一年後
セラフィー空を飛ぶ。
今日の三話目です。
もぐらの里の壊滅から一年が経とうとしていた。セラフィーは森の中間地点付近まで侵入、オーガやトロールと戦い経験値を稼いでいた。目覚めの魔法や疲労回復、持久力回復、夜には灯りなどの魔法を駆使し、不眠不休で戦った結果、レベルはすでに百を超えている。もはや世界でも上位の実力者である。現在は新たに手に入った魔法でトレーニングを繰り返していた。
光の翼。天使の羽のように広がる翼ではなく、収束した光線が背中から発射され、ロケットのように空を飛ぶ。これを黒銀からも発射して超高速でハンマーを叩きつける技術とあわせて鍛練を行っていた。
魔法を発動する出力やタイミングの問題で、その場で頭から転んだり逆さになってすっ飛んだりハンマーだけ飛んでいったりと、非常に高いセンスと経験が要求される難解な魔法だった。戦いに使う魔法じゃないのかも知れない。
最近ようやく慣れてきたところである。ちなみになぜか山狩りのようなことが行われて捕まりそうだったので奥地に逃げてきていたセラフィーだった。うっきー! 珍しい猿ではないはずだが。

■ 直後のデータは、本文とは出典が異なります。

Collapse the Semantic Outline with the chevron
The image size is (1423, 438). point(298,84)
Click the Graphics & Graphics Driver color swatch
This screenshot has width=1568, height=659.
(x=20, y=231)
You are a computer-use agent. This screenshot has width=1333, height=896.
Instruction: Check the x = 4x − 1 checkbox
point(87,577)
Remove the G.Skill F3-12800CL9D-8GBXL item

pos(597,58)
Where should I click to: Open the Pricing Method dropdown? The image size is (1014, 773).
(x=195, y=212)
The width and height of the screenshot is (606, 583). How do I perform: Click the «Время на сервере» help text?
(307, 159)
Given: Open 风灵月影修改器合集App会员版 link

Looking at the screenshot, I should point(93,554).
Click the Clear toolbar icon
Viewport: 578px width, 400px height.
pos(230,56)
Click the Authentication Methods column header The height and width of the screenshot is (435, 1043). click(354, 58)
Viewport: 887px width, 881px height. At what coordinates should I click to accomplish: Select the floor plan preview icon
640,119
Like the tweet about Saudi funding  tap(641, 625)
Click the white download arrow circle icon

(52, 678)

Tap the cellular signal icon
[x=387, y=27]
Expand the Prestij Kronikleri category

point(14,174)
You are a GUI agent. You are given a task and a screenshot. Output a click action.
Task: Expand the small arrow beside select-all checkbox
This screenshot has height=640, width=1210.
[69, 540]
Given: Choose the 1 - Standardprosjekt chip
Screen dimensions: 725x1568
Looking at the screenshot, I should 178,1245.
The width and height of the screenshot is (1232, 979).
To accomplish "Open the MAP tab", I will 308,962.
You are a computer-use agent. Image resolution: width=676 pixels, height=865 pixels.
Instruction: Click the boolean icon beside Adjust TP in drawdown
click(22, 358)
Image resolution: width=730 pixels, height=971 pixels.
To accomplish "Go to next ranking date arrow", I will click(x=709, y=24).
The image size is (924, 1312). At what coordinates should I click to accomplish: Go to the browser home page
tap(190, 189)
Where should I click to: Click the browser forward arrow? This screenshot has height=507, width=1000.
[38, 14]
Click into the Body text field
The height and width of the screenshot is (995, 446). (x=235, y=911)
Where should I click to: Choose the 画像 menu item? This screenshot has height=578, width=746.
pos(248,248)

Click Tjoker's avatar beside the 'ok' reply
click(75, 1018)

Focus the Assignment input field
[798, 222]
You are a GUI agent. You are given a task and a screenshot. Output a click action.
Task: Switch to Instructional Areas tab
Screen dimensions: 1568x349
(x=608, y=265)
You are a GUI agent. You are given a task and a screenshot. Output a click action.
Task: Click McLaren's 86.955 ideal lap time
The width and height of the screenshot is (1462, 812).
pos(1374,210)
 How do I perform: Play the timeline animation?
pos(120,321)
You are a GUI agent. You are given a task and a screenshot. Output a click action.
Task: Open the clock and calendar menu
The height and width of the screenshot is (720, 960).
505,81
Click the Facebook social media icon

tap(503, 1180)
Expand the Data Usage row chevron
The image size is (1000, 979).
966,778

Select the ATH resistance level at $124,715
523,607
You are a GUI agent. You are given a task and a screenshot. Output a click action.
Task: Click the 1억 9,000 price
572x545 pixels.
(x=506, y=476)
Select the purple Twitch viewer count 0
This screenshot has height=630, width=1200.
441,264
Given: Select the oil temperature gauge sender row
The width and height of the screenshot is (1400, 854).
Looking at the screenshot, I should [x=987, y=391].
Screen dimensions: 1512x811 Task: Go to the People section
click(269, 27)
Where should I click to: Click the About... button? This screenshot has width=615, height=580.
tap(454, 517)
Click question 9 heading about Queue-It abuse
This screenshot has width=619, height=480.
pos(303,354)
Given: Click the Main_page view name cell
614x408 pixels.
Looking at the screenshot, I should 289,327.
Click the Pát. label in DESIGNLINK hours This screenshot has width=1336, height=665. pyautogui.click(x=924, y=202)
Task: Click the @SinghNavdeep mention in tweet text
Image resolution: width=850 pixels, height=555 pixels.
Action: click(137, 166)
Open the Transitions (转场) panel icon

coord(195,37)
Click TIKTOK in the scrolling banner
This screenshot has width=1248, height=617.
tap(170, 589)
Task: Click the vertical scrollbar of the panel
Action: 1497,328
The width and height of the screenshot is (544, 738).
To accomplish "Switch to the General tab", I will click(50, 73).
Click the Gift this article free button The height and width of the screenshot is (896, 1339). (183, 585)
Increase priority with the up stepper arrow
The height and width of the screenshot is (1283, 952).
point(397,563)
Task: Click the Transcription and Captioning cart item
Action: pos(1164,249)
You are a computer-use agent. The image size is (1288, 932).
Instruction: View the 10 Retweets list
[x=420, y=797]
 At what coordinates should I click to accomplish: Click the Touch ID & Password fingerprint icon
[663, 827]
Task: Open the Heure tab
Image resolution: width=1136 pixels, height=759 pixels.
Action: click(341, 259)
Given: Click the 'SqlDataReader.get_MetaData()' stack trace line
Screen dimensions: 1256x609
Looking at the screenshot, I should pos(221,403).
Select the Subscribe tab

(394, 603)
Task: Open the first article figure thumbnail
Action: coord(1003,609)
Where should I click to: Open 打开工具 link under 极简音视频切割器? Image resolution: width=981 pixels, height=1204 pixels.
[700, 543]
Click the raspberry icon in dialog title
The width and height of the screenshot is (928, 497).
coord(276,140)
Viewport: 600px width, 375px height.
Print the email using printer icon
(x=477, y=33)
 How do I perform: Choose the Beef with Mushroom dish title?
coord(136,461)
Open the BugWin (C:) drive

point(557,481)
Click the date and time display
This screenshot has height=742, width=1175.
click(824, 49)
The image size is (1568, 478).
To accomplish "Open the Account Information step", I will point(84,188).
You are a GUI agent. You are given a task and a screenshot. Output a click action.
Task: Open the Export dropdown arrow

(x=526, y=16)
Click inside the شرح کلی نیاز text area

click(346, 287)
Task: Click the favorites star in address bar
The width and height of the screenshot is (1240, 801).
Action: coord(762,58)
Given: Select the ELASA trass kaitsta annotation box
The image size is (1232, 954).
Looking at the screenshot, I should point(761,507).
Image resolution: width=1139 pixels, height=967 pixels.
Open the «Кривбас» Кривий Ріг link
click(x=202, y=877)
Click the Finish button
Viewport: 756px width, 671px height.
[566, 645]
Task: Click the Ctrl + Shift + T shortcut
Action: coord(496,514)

奥地まで着いてきたオオクロモリオオカミのスヴァルトことオーク肉消費係はセラフィーと一緒に戦っているうちにレベルが上がったらしく、魔法を使えるようになっていた。いずれ森に帰すつもりなのだが強くなりすぎてヌシみたいにならないか心配である。セラフィーの真似をしたためか魔法体系は僧侶のものになっていた。回復魔法を使いたまにレーザーを吐く狼の誕生である。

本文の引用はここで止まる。